As the train entered the tunnel that led underwater to the continent beyond, Karvonen settled back into his seat. Although he was glad to be leaving the city, he still felt the absence of his tools. Foolishly, and inexcusably, he had left his grandfather’s knife behind, a loss that stung painfully whenever he thought of it. He had been forced to give up his gun as well. But both, he expected, would soon be replaced. Brussels, after all, was only two hours away.
27
“We believe that Karvonen has left the city,” Wolfe said, standing before a packed conference room in Vauxhall. “We’ve asked for all transit out of London to be kept under high alert. Police forces in other countries have also been notified, although the suspect seems to have a substantial support network already in place, possibly aided by Russian intelligence.”

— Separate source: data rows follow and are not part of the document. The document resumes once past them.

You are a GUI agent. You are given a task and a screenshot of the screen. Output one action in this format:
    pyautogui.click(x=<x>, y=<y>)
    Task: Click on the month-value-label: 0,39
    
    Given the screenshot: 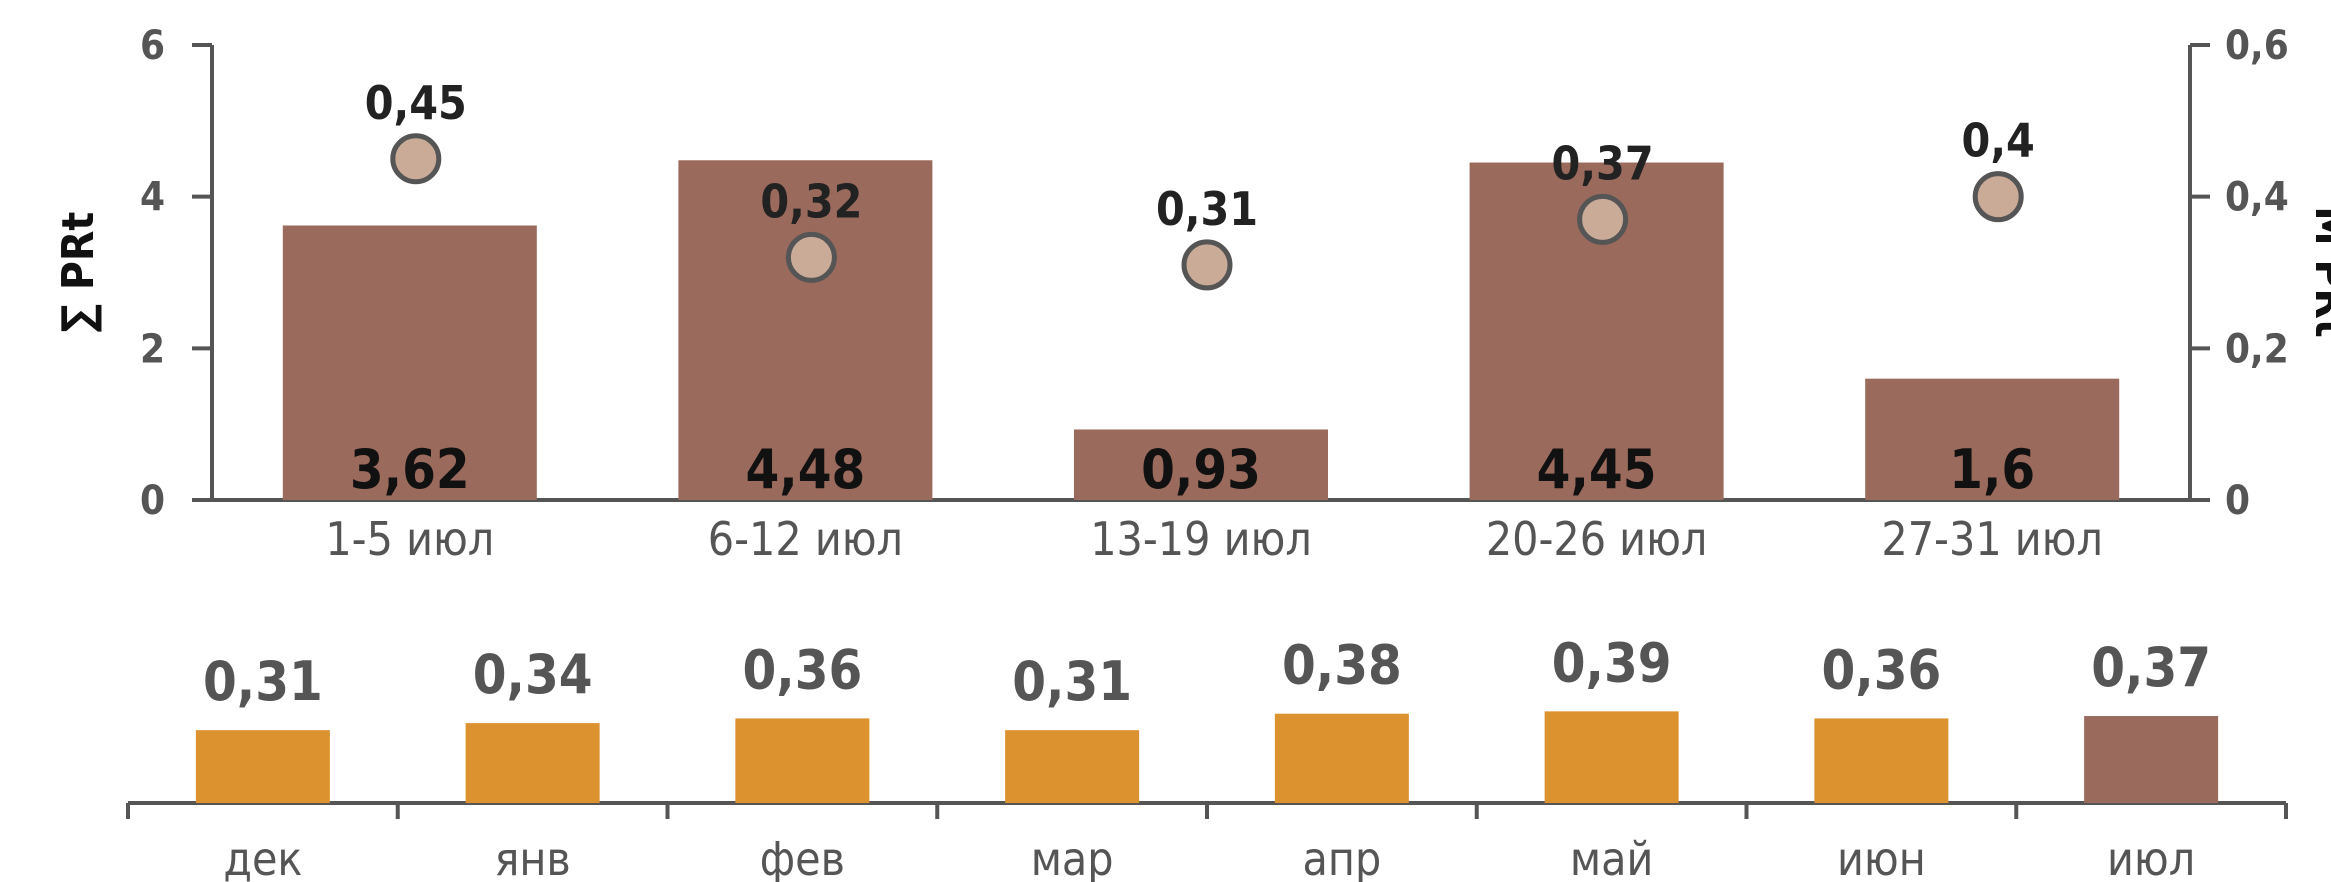 What is the action you would take?
    pyautogui.click(x=1612, y=662)
    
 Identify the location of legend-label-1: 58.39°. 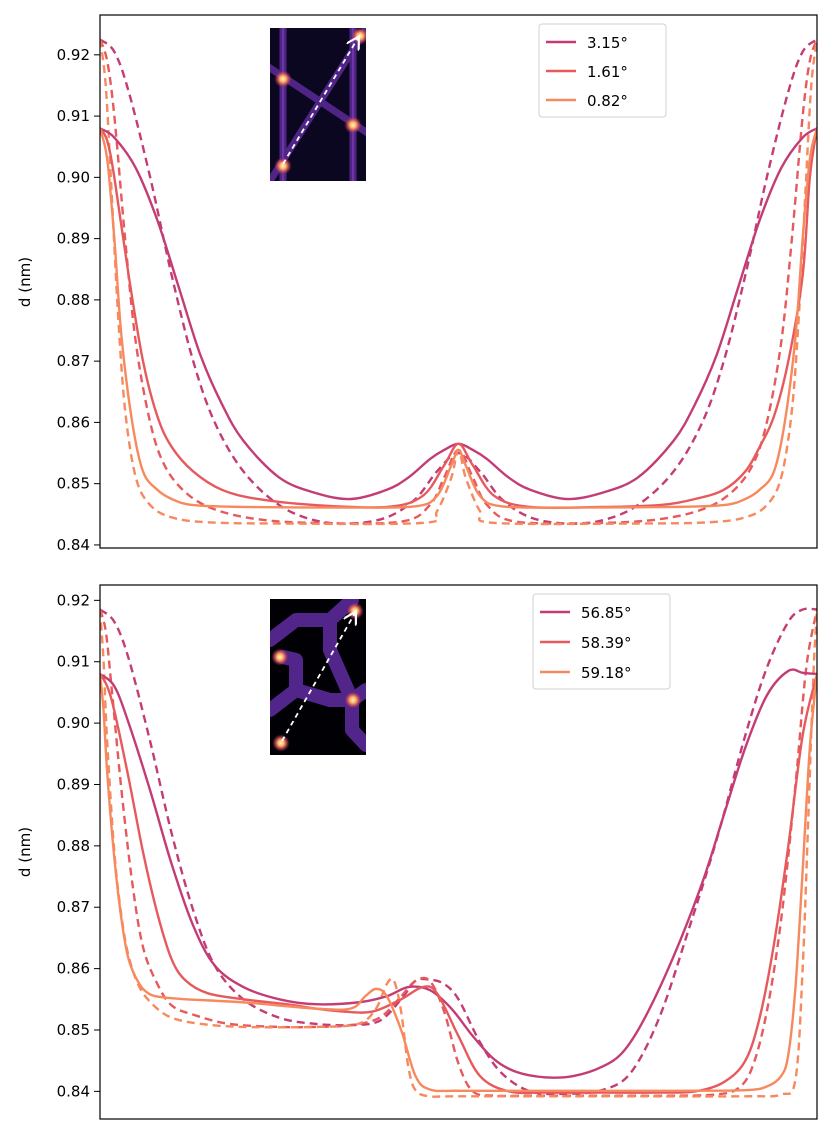
(606, 643).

“A serious allegation,” Cornwall said. She was seated at the head of the table, with Asthana and Garber stationed to either side. Ten other officers had squeezed themselves into the room, listening intently to updates on what was already the most important manhunt in the history of the agency. “Before I bring this to the Home Office, I’ll need something more.”
Powell, who was standing at Wolfe’s side, took up the briefing. “An intelligence connection
is consistent with Karvonen’s background. There’s a long history of illegals posing as artists. It’s easier to create a cover story within an artistic community than to find a more conventional job.”
“But he murdered his employer, possibly because she found out too much,” Wolfe continued. “He was also able to clean out his apartment, so it’s possible he received advance warning from the inside—”
Garber broke in irritably. “Listen, we don’t know that. And the intelligence angle is pure speculation. We need to focus on what we can prove. There’s more than enough to connect him to Campbell and Akoun, as well as the tournament killings. What more do we need?”
Cornwall removed her glasses. “That may be enough for you, but at the moment, the press isn’t asking about two bodies in Stoke Newington and Finsbury Park. They want to know how one of the city’s most prominent businessmen was gunned down thirty yards away from a major police operation. It’s a bloody embarrassment. What else do we have on Morley?”
“I’m speaking with Howard Archer, the founder of the fund, tomorrow,” Powell said. “He might be able to shed some light on Morley’s activities. I also plan to ask him about Boris Levchenko, the bodyguard. I can’t be sure yet, but he looks like Dignity and Honor to me.”
Cornwall nodded, evidently recognizing the name of an association of former Russian intelligence officers. “And Ilya Severin?”
“We’re trying to transfer him from Belmarsh,” Wolfe said. “Vasylenko will be out for blood. They’re in separate blocks, but he’s still at risk. We’ve tried using the situation to convince him to talk, but—”
“It’s a dead end,” Powell finished flatly. “Ilya Severin is not going to cooperate.”